18 Tels sont les fils de Zilpa que Laban donna à Léa, sa fille, et elle les enfanta à Jacob, seize âmes.
Dit zijn de zonen van Zilpa, die Laban aan zijn dochter Lea gegeven had; en zij baarde Jakob deze zestien zielen.
19 Les fils de Rachel, femme de Jacob: Joseph et Benjamin.
De zonen van Rachel, Jakobs huisvrouw: Jozef en Benjamin.
20 Et les enfants qu'eut Joseph au pays d'Égypte, de Asnath, fille de Potiphar, prêtre de On: Manassé et Ephraïm.
En Jozef werden geboren in Egypteland, Manasse en Efraim, die hem Asnath, de dochter van Potifera, den overste te On, baarde.
21 Et les fils de Benjamin: Bela et Becher et Asbel, Géra et Naaman, Echi et Ros, Muppim et Huppim et Ard.
En de zonen van Benjamin: Bela, Becher en Asbel, Gera en Naaman, Echi en Ros, Muppim en Huppim, en Ard.
22 Tels sont les fils de Rachel qui naquirent à Jacob, ensemble quatorze âmes.
Dit zijn de zonen van Rachel, die Jakob geboren zijn, al te zamen veertien zielen.
23 Et les fils de Dan: Husim.
En de zonen van Dan: Chusim.
24 Et les fils de Nephthali: Jatseel et Guni et Jetser et Sillem.
En de zonen van Nafthali: Jahzeel, en Guni, en Jezer, en Sillem.
25 Tels sont les fils de Bilha que Laban donna à Rachel, sa fille, et elle les enfanta à Jacob, ensemble sept âmes.
Dit zijn de zonen van Bilha, die Laban aan zijn dochter Rachel gegeven had; en zij baarde dezelve Jakob, zij waren allen zeven zielen.
26 Le nombre total des personnes qui vinrent avec Jacob en Égypte et étaient issues de ses reins, était, sans compter les femmes des fils de Jacob, de soixante-six âmes en tout;
Al de zielen, die met Jakob in Egypte kwamen, uit zijn heup gesproten, uitgenomen de vrouwen van de zonen van Jakob, waren allen zes en zestig zielen.
27 et les fils de Joseph qui lui naquirent en Égypte étaient deux. Toutes les personnes de la maison de Jacob qui vinrent en Égypte formaient ensemble soixante-dix personnes.
En de zonen van Jozef, die hem in Egypte geboren zijn, waren twee zielen. Al de zielen van het huis van Jakob, die in Egypte kwamen, waren zeventig.
28 Cependant il dépêcha Juda en avant vers Joseph, pour que celui-ci, avant son arrivée, dirigeât Juda sur Gosen; et ils arrivèrent dans la contrée de Gosen.

■ TÂCHE À RÉALISER 1
D'après l'extrait choisi, combien de personnes de la maison de Jacob vinrent en Égypte en tout ?
■ TÂCHE À RÉALISER 2
Reproduisez à l'identique le passage de l'extrait choisi qui débute aux mots « 22 Tels sont » et s'achève après les mots « ensemble sept âmes. ».

■ EXTRAITS DE DONNÉES
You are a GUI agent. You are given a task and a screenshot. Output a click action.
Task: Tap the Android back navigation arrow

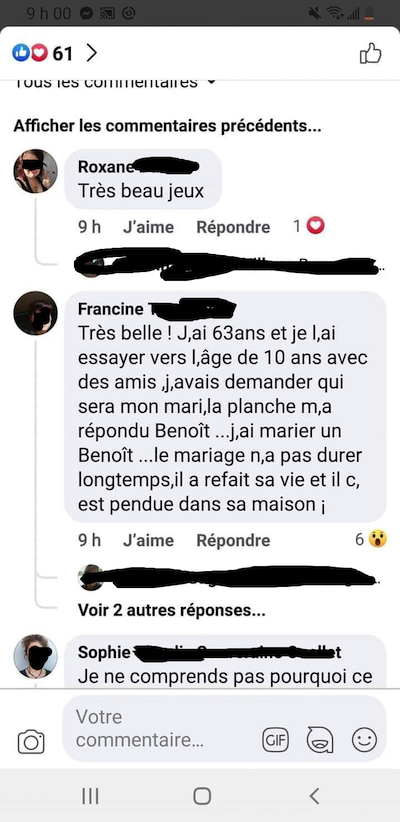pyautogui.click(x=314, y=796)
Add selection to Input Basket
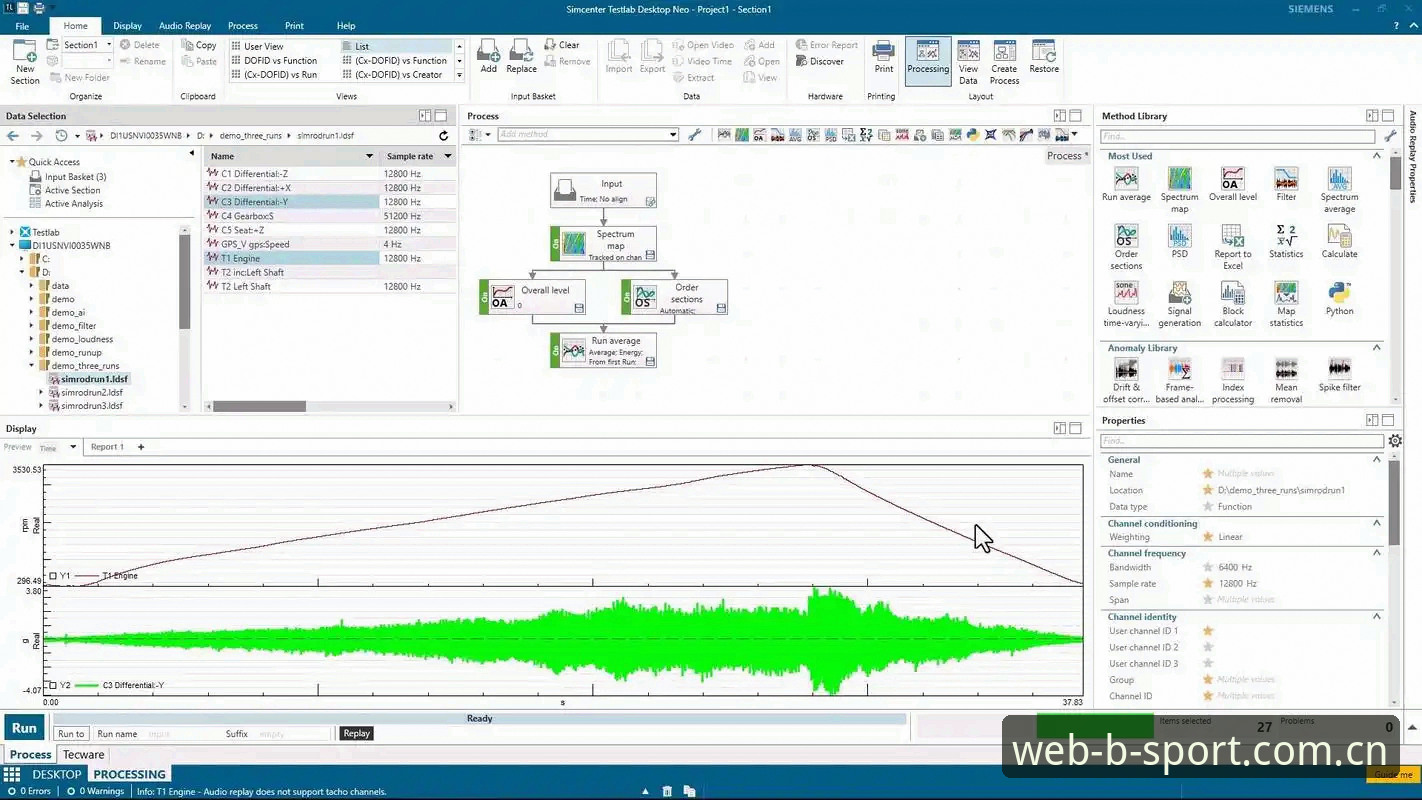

* * *

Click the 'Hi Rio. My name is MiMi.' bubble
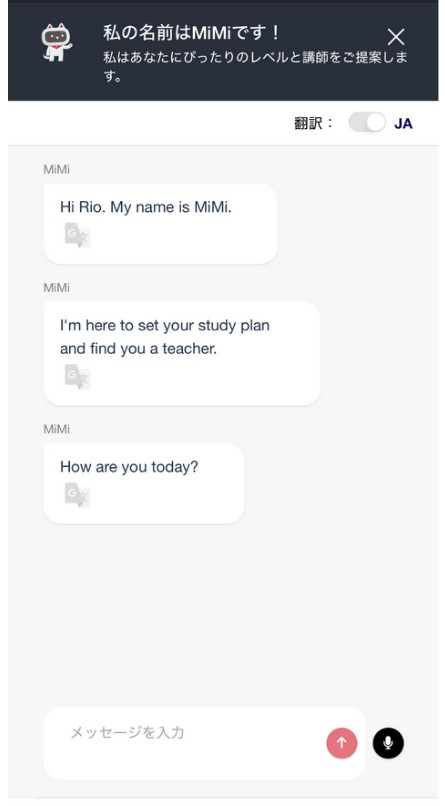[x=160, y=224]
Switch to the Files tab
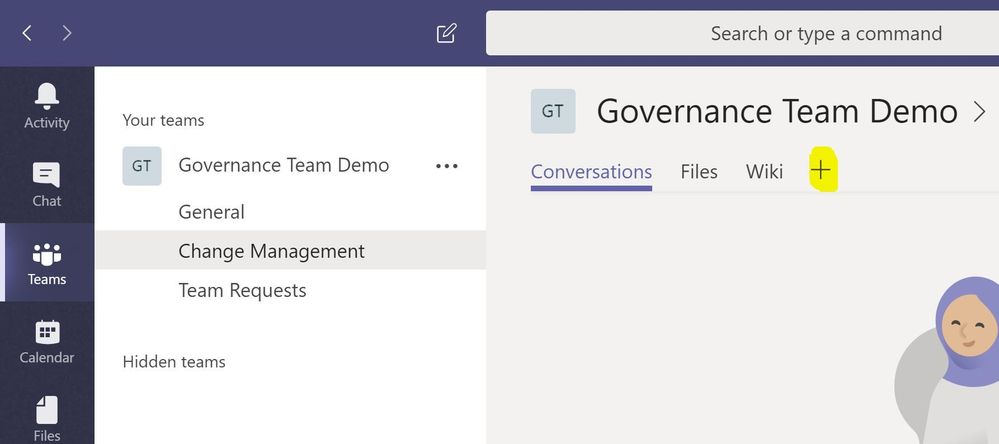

--

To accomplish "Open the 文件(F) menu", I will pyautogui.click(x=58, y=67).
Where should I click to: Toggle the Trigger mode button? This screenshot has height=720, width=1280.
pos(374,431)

■ RÉSULTAT OBTENU 1
Soixante-dix personnes.

■ RÉSULTAT OBTENU 2
22 Tels sont les fils de Rachel qui naquirent à Jacob, ensemble quatorze âmes.
Dit zijn de zonen van Rachel, die Jakob geboren zijn, al te zamen veertien zielen.
23 Et les fils de Dan: Husim.
En de zonen van Dan: Chusim.
24 Et les fils de Nephthali: Jatseel et Guni et Jetser et Sillem.
En de zonen van Nafthali: Jahzeel, en Guni, en Jezer, en Sillem.
25 Tels sont les fils de Bilha que Laban donna à Rachel, sa fille, et elle les enfanta à Jacob, ensemble sept âmes.